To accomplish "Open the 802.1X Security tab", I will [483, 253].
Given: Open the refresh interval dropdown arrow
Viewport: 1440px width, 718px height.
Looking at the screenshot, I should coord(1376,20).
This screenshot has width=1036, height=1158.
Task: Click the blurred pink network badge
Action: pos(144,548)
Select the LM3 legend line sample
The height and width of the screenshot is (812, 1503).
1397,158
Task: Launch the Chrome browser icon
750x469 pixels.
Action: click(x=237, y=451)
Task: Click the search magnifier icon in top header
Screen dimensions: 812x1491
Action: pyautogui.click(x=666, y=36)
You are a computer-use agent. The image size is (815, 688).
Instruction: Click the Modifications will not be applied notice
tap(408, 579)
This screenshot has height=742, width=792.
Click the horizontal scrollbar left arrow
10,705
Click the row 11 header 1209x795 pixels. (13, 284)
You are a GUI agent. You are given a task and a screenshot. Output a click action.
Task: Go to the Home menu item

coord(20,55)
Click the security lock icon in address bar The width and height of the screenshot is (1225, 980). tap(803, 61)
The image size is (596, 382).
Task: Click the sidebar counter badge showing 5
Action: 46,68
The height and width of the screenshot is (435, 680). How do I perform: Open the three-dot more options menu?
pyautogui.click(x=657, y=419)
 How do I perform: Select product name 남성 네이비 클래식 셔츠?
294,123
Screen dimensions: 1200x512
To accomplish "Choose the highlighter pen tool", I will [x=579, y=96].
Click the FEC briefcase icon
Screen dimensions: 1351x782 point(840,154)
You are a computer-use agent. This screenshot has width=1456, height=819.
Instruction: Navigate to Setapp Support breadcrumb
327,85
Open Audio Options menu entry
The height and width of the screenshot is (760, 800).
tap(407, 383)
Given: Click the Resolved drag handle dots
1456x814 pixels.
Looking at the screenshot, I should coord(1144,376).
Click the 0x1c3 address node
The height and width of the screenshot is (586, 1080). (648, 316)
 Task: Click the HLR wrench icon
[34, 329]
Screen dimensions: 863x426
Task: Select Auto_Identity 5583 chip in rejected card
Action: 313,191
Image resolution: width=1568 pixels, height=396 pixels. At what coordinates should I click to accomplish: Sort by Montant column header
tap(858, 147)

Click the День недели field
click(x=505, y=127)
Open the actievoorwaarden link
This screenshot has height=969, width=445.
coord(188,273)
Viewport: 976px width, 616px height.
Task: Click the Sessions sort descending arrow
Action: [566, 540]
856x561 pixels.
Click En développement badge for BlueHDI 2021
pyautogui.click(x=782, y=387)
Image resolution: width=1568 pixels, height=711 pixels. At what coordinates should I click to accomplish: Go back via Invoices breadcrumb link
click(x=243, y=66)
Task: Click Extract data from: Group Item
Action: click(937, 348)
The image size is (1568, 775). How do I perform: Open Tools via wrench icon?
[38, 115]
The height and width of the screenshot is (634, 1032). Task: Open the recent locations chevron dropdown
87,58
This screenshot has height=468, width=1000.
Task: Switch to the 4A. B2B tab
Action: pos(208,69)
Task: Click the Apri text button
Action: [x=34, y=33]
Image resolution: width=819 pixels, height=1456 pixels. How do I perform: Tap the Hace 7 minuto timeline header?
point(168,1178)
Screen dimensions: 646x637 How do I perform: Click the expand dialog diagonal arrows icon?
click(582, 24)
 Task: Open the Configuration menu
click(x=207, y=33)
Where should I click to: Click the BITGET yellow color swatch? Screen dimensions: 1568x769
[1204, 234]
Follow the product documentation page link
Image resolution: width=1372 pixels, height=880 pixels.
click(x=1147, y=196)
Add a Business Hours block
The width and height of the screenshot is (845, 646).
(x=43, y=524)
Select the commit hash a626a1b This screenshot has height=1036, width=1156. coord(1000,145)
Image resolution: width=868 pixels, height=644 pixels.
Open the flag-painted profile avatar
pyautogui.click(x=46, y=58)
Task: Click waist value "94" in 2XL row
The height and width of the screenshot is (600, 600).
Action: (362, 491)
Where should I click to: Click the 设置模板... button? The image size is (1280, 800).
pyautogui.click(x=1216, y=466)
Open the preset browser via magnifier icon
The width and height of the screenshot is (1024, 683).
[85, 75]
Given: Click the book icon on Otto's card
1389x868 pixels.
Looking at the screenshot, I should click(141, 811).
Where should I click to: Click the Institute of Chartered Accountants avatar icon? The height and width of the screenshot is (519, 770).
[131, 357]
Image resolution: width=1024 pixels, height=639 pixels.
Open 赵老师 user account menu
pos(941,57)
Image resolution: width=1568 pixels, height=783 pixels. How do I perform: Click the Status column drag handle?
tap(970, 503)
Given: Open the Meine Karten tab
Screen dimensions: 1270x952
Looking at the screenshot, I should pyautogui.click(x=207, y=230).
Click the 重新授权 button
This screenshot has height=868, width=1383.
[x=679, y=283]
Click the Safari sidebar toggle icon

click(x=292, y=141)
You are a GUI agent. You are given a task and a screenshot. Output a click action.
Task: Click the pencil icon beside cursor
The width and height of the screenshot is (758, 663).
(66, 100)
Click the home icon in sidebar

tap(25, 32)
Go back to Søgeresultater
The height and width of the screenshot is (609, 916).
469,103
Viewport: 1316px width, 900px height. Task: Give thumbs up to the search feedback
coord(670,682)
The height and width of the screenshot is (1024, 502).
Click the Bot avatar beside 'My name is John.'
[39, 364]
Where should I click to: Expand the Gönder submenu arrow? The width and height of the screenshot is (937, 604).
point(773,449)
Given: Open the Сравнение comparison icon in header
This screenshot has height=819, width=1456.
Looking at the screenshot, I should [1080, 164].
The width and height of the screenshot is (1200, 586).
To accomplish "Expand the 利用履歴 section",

════

WORK TO DO
Please rewrite all the data above, putting "How can I do" wherever "How do I perform" appears and leaving everything else unchanged.

ANSWER BELOW
To accomplish "Open the 802.1X Security tab", I will [483, 253].
Given: Open the refresh interval dropdown arrow
Viewport: 1440px width, 718px height.
Looking at the screenshot, I should coord(1376,20).
This screenshot has width=1036, height=1158.
Task: Click the blurred pink network badge
Action: pos(144,548)
Select the LM3 legend line sample
The height and width of the screenshot is (812, 1503).
1397,158
Task: Launch the Chrome browser icon
750x469 pixels.
Action: click(x=237, y=451)
Task: Click the search magnifier icon in top header
Screen dimensions: 812x1491
Action: pyautogui.click(x=666, y=36)
You are a computer-use agent. The image size is (815, 688).
Instruction: Click the Modifications will not be applied notice
tap(408, 579)
This screenshot has height=742, width=792.
Click the horizontal scrollbar left arrow
10,705
Click the row 11 header 1209x795 pixels. (13, 284)
You are a GUI agent. You are given a task and a screenshot. Output a click action.
Task: Go to the Home menu item

coord(20,55)
Click the security lock icon in address bar The width and height of the screenshot is (1225, 980). tap(803, 61)
The image size is (596, 382).
Task: Click the sidebar counter badge showing 5
Action: 46,68
The height and width of the screenshot is (435, 680). How can I do: Open the three-dot more options menu?
pyautogui.click(x=657, y=419)
 How can I do: Select product name 남성 네이비 클래식 셔츠?
294,123
Screen dimensions: 1200x512
To accomplish "Choose the highlighter pen tool", I will [x=579, y=96].
Click the FEC briefcase icon
Screen dimensions: 1351x782 point(840,154)
You are a computer-use agent. This screenshot has width=1456, height=819.
Instruction: Navigate to Setapp Support breadcrumb
327,85
Open Audio Options menu entry
The height and width of the screenshot is (760, 800).
tap(407, 383)
Given: Click the Resolved drag handle dots
1456x814 pixels.
Looking at the screenshot, I should coord(1144,376).
Click the 0x1c3 address node
The height and width of the screenshot is (586, 1080). (648, 316)
 Task: Click the HLR wrench icon
[34, 329]
Screen dimensions: 863x426
Task: Select Auto_Identity 5583 chip in rejected card
Action: 313,191
Image resolution: width=1568 pixels, height=396 pixels. At what coordinates should I click to accomplish: Sort by Montant column header
tap(858, 147)

Click the День недели field
click(x=505, y=127)
Open the actievoorwaarden link
This screenshot has height=969, width=445.
coord(188,273)
Viewport: 976px width, 616px height.
Task: Click the Sessions sort descending arrow
Action: [566, 540]
856x561 pixels.
Click En développement badge for BlueHDI 2021
pyautogui.click(x=782, y=387)
Image resolution: width=1568 pixels, height=711 pixels. At what coordinates should I click to accomplish: Go back via Invoices breadcrumb link
click(x=243, y=66)
Task: Click Extract data from: Group Item
Action: click(937, 348)
The image size is (1568, 775). How can I do: Open Tools via wrench icon?
[38, 115]
The height and width of the screenshot is (634, 1032). Task: Open the recent locations chevron dropdown
87,58
This screenshot has height=468, width=1000.
Task: Switch to the 4A. B2B tab
Action: pos(208,69)
Task: Click the Apri text button
Action: [x=34, y=33]
Image resolution: width=819 pixels, height=1456 pixels. How can I do: Tap the Hace 7 minuto timeline header?
point(168,1178)
Screen dimensions: 646x637 How can I do: Click the expand dialog diagonal arrows icon?
click(582, 24)
 Task: Open the Configuration menu
click(x=207, y=33)
Where should I click to: Click the BITGET yellow color swatch? Screen dimensions: 1568x769
[1204, 234]
Follow the product documentation page link
Image resolution: width=1372 pixels, height=880 pixels.
click(x=1147, y=196)
Add a Business Hours block
The width and height of the screenshot is (845, 646).
(x=43, y=524)
Select the commit hash a626a1b This screenshot has height=1036, width=1156. coord(1000,145)
Image resolution: width=868 pixels, height=644 pixels.
Open the flag-painted profile avatar
pyautogui.click(x=46, y=58)
Task: Click waist value "94" in 2XL row
The height and width of the screenshot is (600, 600).
Action: (362, 491)
Where should I click to: Click the 设置模板... button? The image size is (1280, 800).
pyautogui.click(x=1216, y=466)
Open the preset browser via magnifier icon
The width and height of the screenshot is (1024, 683).
[85, 75]
Given: Click the book icon on Otto's card
1389x868 pixels.
Looking at the screenshot, I should click(141, 811).
Where should I click to: Click the Institute of Chartered Accountants avatar icon? The height and width of the screenshot is (519, 770).
[131, 357]
Image resolution: width=1024 pixels, height=639 pixels.
Open 赵老师 user account menu
pos(941,57)
Image resolution: width=1568 pixels, height=783 pixels. How can I do: Click the Status column drag handle?
tap(970, 503)
Given: Open the Meine Karten tab
Screen dimensions: 1270x952
Looking at the screenshot, I should pyautogui.click(x=207, y=230).
Click the 重新授权 button
This screenshot has height=868, width=1383.
[x=679, y=283]
Click the Safari sidebar toggle icon

click(x=292, y=141)
You are a GUI agent. You are given a task and a screenshot. Output a click action.
Task: Click the pencil icon beside cursor
The width and height of the screenshot is (758, 663).
(66, 100)
Click the home icon in sidebar

tap(25, 32)
Go back to Søgeresultater
The height and width of the screenshot is (609, 916).
469,103
Viewport: 1316px width, 900px height. Task: Give thumbs up to the search feedback
coord(670,682)
The height and width of the screenshot is (1024, 502).
Click the Bot avatar beside 'My name is John.'
[39, 364]
Where should I click to: Expand the Gönder submenu arrow? The width and height of the screenshot is (937, 604).
point(773,449)
Given: Open the Сравнение comparison icon in header
This screenshot has height=819, width=1456.
Looking at the screenshot, I should [1080, 164].
The width and height of the screenshot is (1200, 586).
To accomplish "Expand the 利用履歴 section",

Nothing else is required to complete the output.